### Supplied data
========================================================================

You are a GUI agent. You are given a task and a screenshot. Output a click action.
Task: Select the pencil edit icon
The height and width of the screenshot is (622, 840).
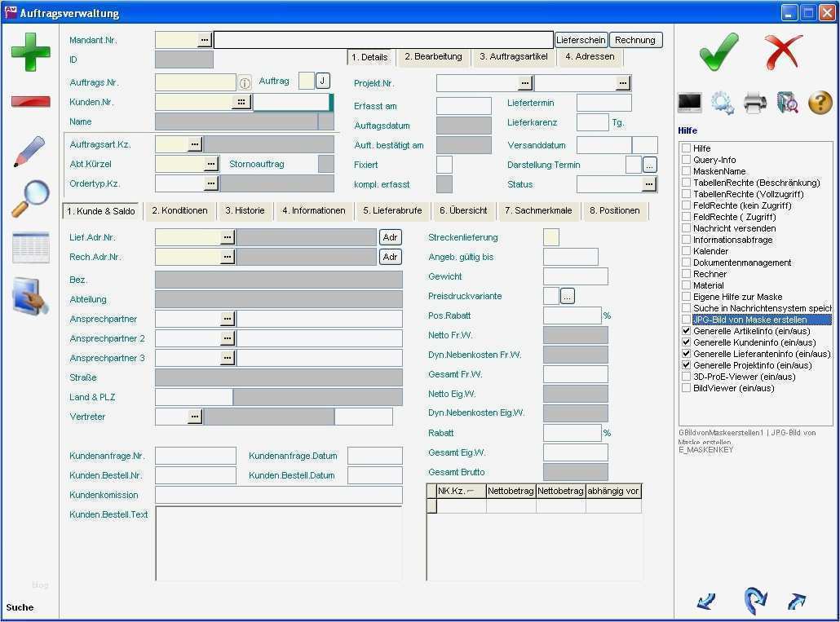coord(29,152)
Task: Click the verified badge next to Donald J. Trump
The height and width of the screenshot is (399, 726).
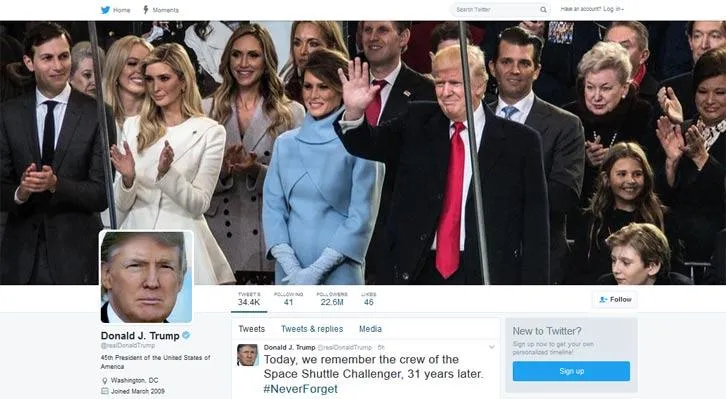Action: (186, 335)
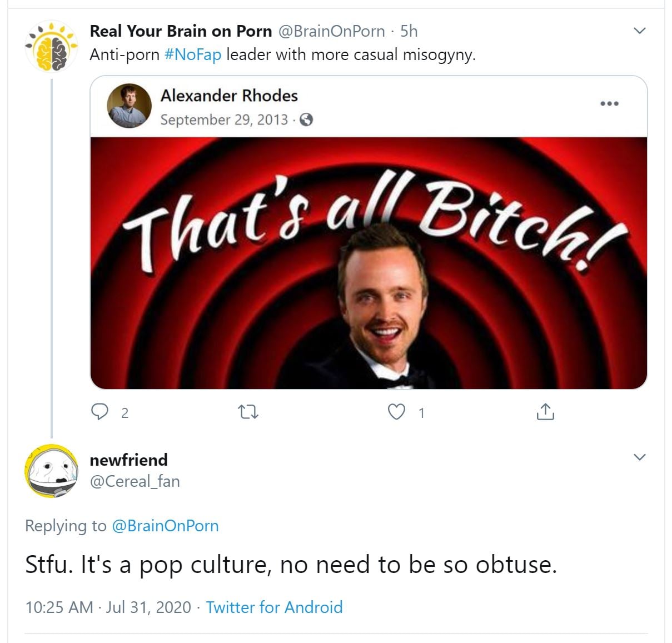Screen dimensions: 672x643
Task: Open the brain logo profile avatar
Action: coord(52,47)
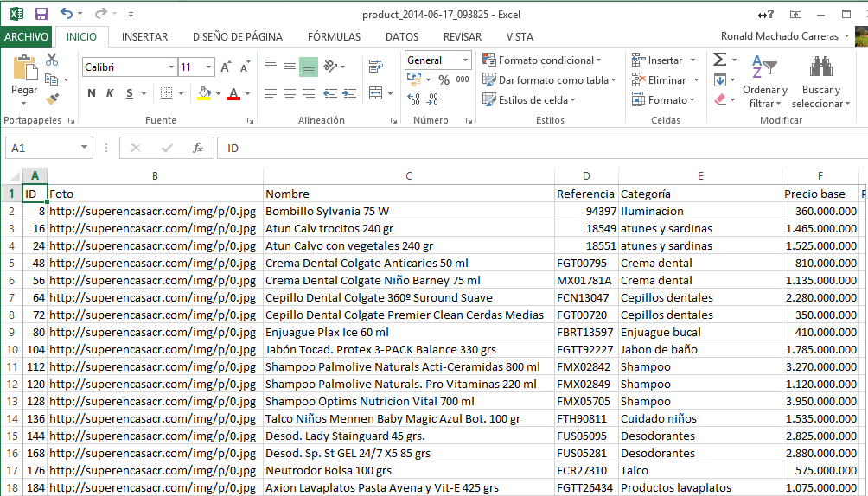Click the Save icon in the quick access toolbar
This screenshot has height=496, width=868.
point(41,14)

========================================================================

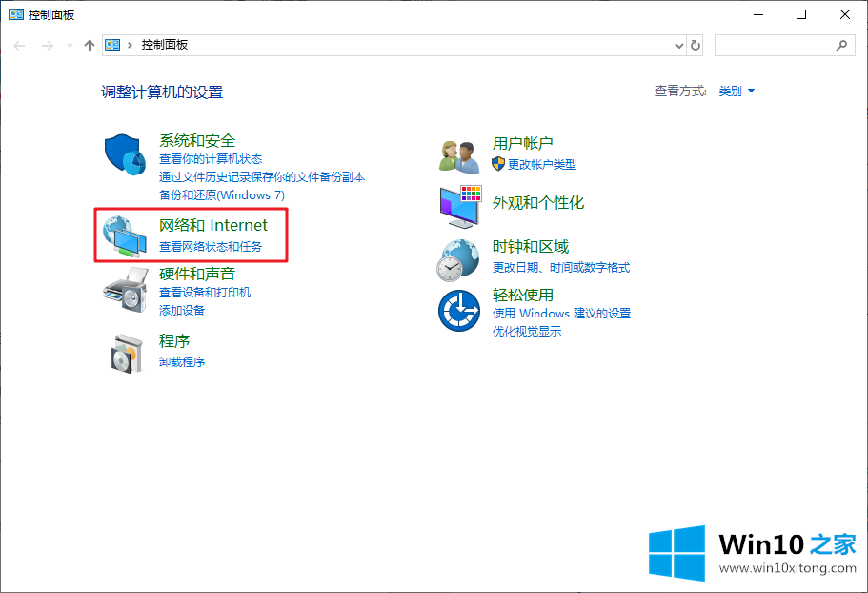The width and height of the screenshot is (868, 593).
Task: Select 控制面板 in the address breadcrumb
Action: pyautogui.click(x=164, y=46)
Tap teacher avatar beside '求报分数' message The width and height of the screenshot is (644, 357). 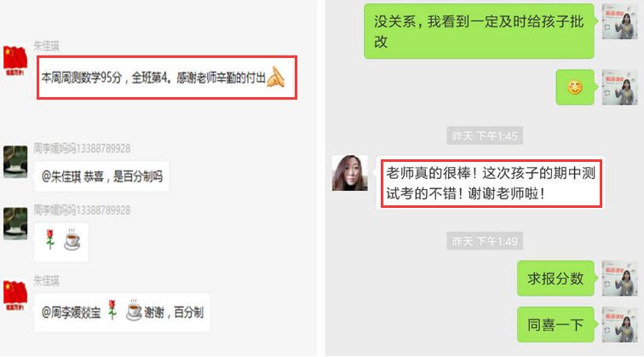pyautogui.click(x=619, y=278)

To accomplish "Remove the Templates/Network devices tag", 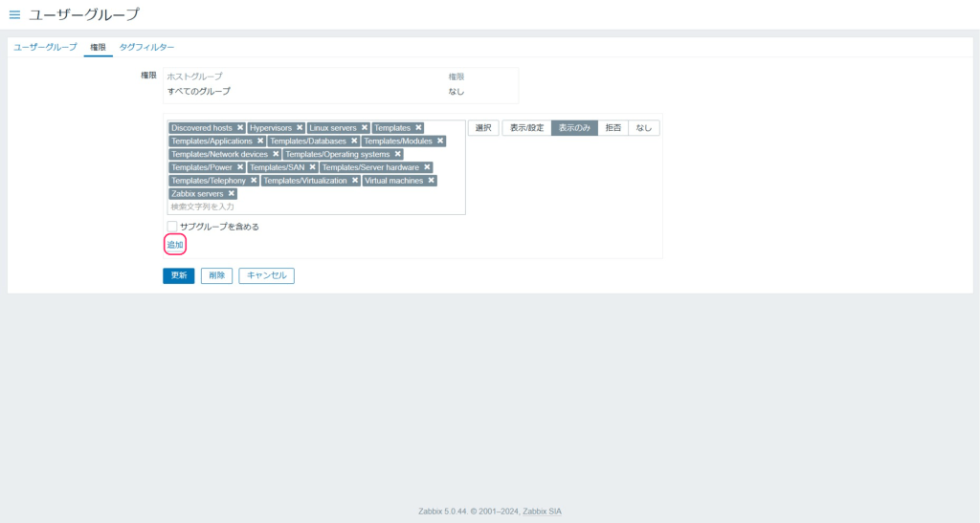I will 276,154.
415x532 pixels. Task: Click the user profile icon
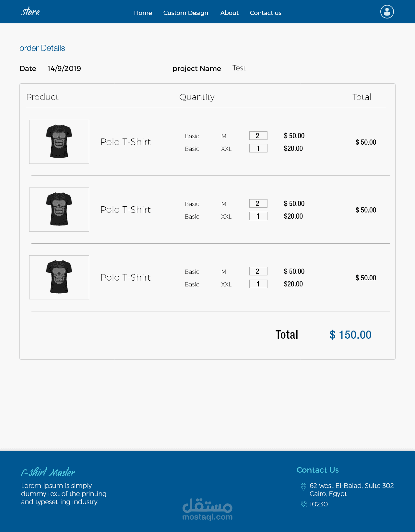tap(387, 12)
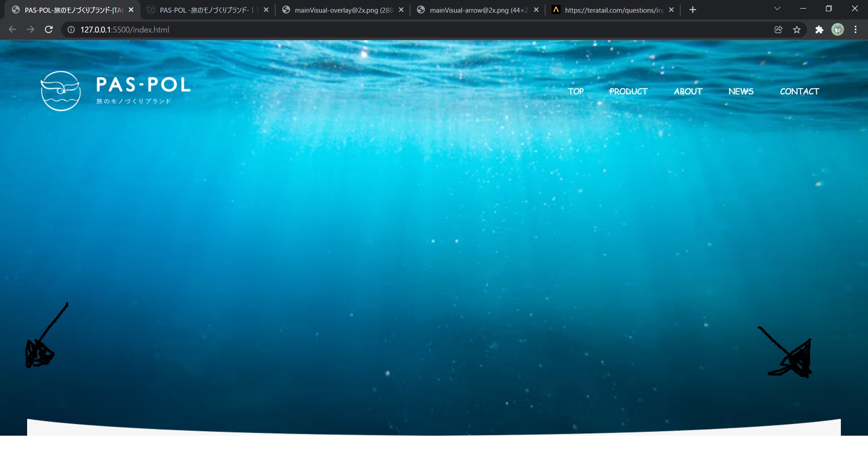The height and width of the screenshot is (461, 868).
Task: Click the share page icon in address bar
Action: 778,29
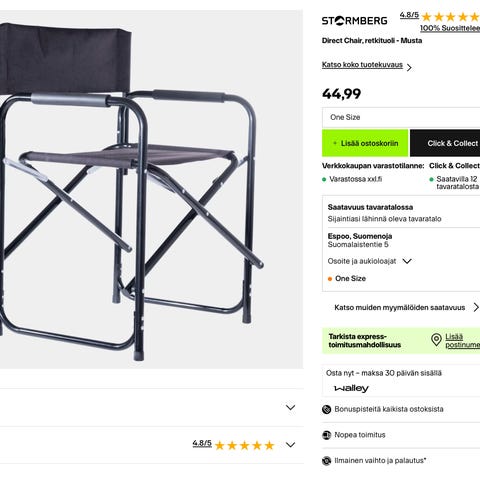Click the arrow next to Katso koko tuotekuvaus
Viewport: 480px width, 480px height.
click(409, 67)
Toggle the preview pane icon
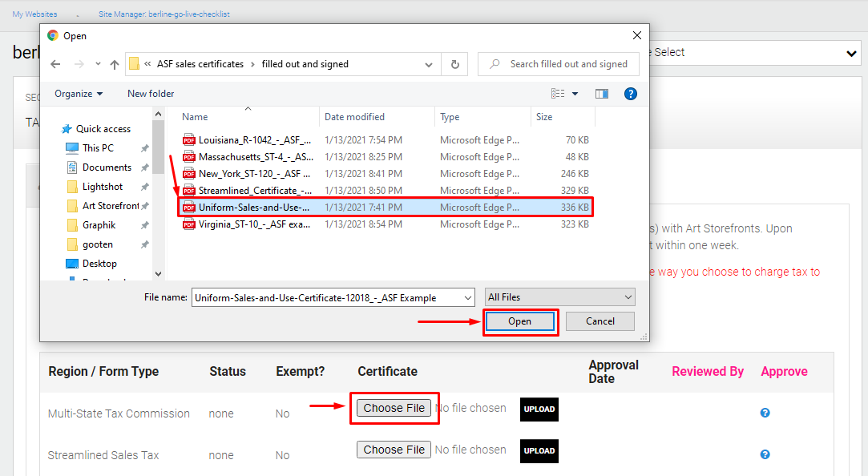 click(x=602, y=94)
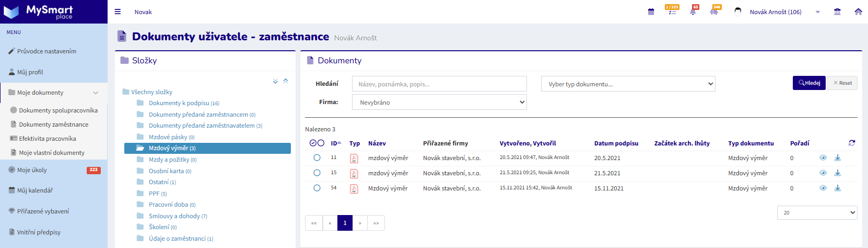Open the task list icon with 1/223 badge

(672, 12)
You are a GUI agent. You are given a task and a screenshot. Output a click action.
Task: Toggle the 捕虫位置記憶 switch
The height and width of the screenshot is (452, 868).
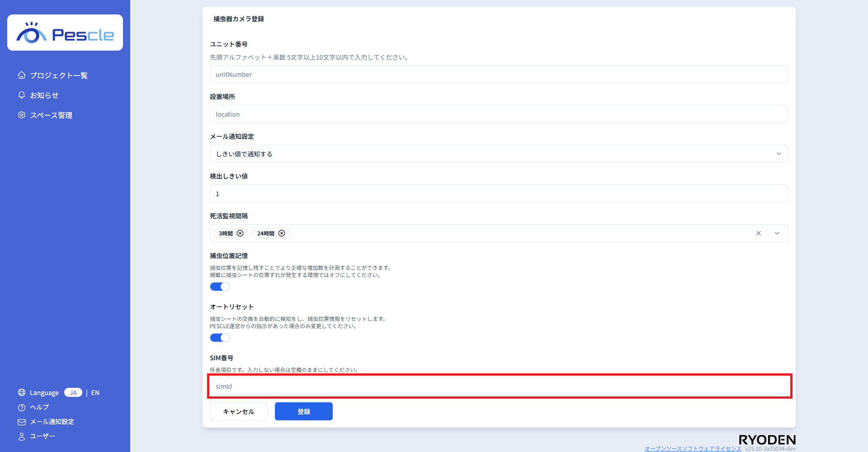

========================================================================

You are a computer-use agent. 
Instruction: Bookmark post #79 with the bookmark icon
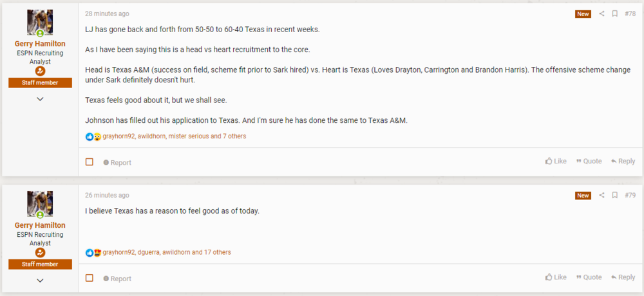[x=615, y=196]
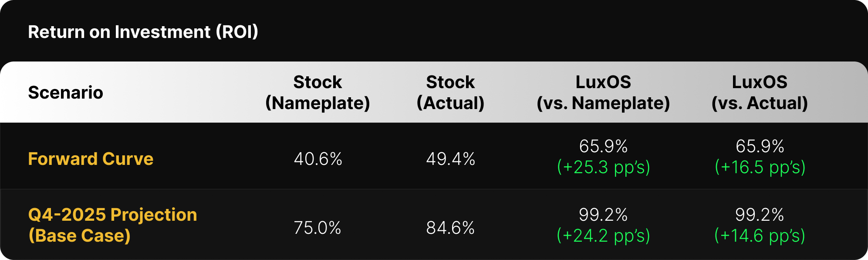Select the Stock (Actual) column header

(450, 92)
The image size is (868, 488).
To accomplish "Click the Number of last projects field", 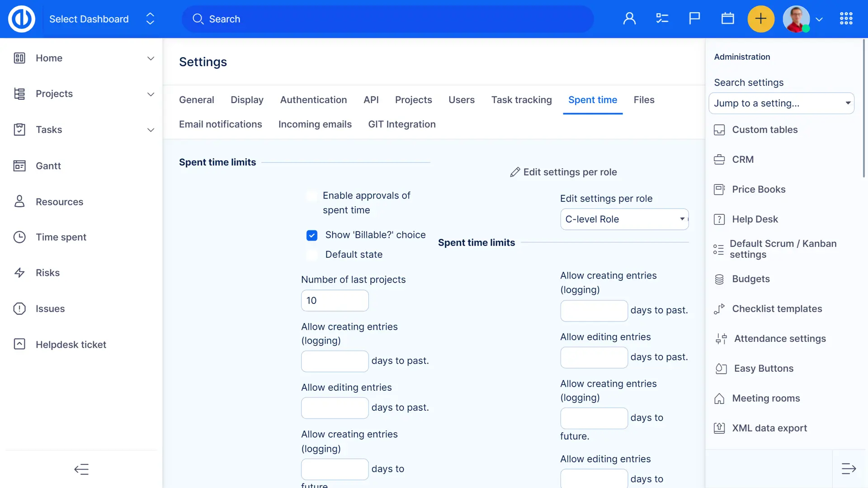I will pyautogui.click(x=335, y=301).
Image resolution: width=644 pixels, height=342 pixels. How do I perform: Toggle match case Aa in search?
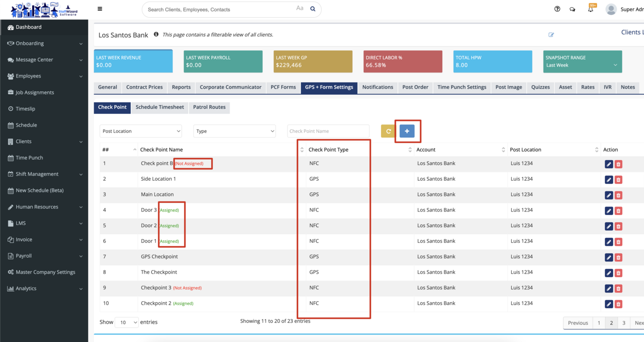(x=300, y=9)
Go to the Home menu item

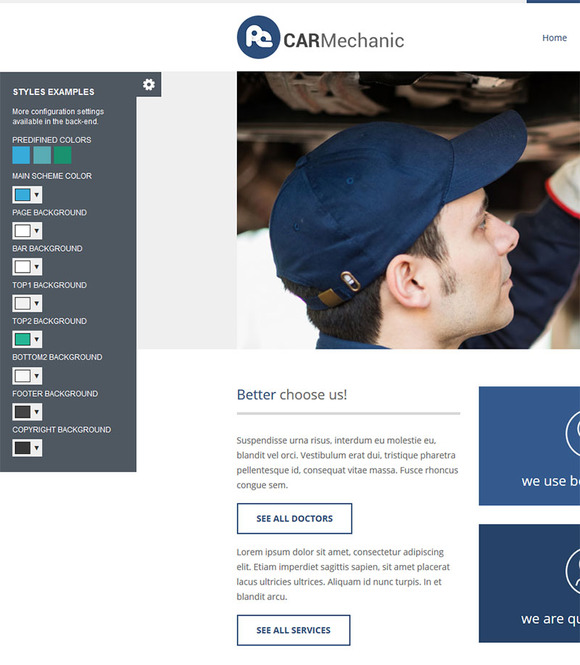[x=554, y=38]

========================================================================

Leave the pictures out. Output, exactly, the lines of the material above starting at the line containing "415x532 pixels. Task: Click" and ending at the line containing "The height and width of the screenshot is (452, 868).".

415x532 pixels. Task: Click the user profile icon
tap(387, 12)
The height and width of the screenshot is (461, 868).
Task: Click the share page icon in address bar
Action: 778,29
Click the arrow next to Katso koko tuotekuvaus
Viewport: 480px width, 480px height.
click(409, 67)
Toggle the preview pane icon
 click(x=602, y=94)
Open the task list icon with 1/223 badge

(672, 12)
You are a GUI agent. You are given a task and a screenshot. Output a click action.
Task: Toggle the 捕虫位置記憶 switch
The height and width of the screenshot is (452, 868).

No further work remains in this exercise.